If instituted, these recommendations would help increase the public’s trust in telco operations. Access believes US telcos should jointly advocate in favor of these sensible limits on gag orders, which accompany government requests that the companies likely receive every day.
International requests for data and website blocking
Verizon does not offer retail services to subscribers abroad, but extends services to its enterprise and business customers, and lists offices in about 10 locations globally.
Interestingly, the company said it does not answer direct requests from governments for data stored in a different country. Instead, it directs those governments to use diplomatic channels like the Mutual Legal Assistance Treaty (MLAT) process, which Access has recently explored in depth with an eye toward reform.
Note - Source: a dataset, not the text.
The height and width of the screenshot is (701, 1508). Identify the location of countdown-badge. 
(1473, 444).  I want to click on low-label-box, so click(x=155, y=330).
Some countries do not allow disclosure, including Australia and India, the report notes. Australia limits disclosure of the number of warrants received for interception or stored communications. India precludes any discussion of requests for user data or blocking. It would be helpful if Verizon listed the actual laws prohibiting disclosure, as Vodafone recently promised to do, but even these limited revelations are useful for user rights advocates in those countries.
Website blocking was requested by 5 countries. Colombia’s government required blocking of around 1,200 websites, claiming it containted child pornography. Greece requested blocking of 424 online gambling sites. Belgium (37) and Portugal (2) requested blocking for gambling or copyright issues, while India’s requests are not disclosable per its laws. These data help build a picture of laws and policies on free expression online across the world, and raise questions on best practices. For instance, the fact that Colombia relies on Verizon to block alleged child pornography sites calls into question that government’s strategy and priorities. Instead of blocking access to websites, the government should focus on punishing the creators and viewers of the unlawful material, and help to form a strong international coalition and improve national legal infrastructure to actually remove these unlawful sites.
Room to grow
Access supports Verizon’s strong call for government transparency to complement corporate disclosures on compliance with law enforcement requests. We also agree with Verizon’s assessment that there’s room to grow, both for Verizon’s Transparency Report, and for companies worldwide to push back against government secrecy around surveillance data. All telcos should issue transparency reports regularly, including on national security requests, and, where they are prohibited from disclosures, should publicly name the laws or regulations at issue. At the same time, minimizing the amount of user data they retain, and the length of time data is held, would go far to relieving the pressure on telcos to hand private user information over to governments.
Access looks forward to more telcos issuing data like Credo and Verizon have offered, giving users an easy way to judge how their privacy is respected in the real world.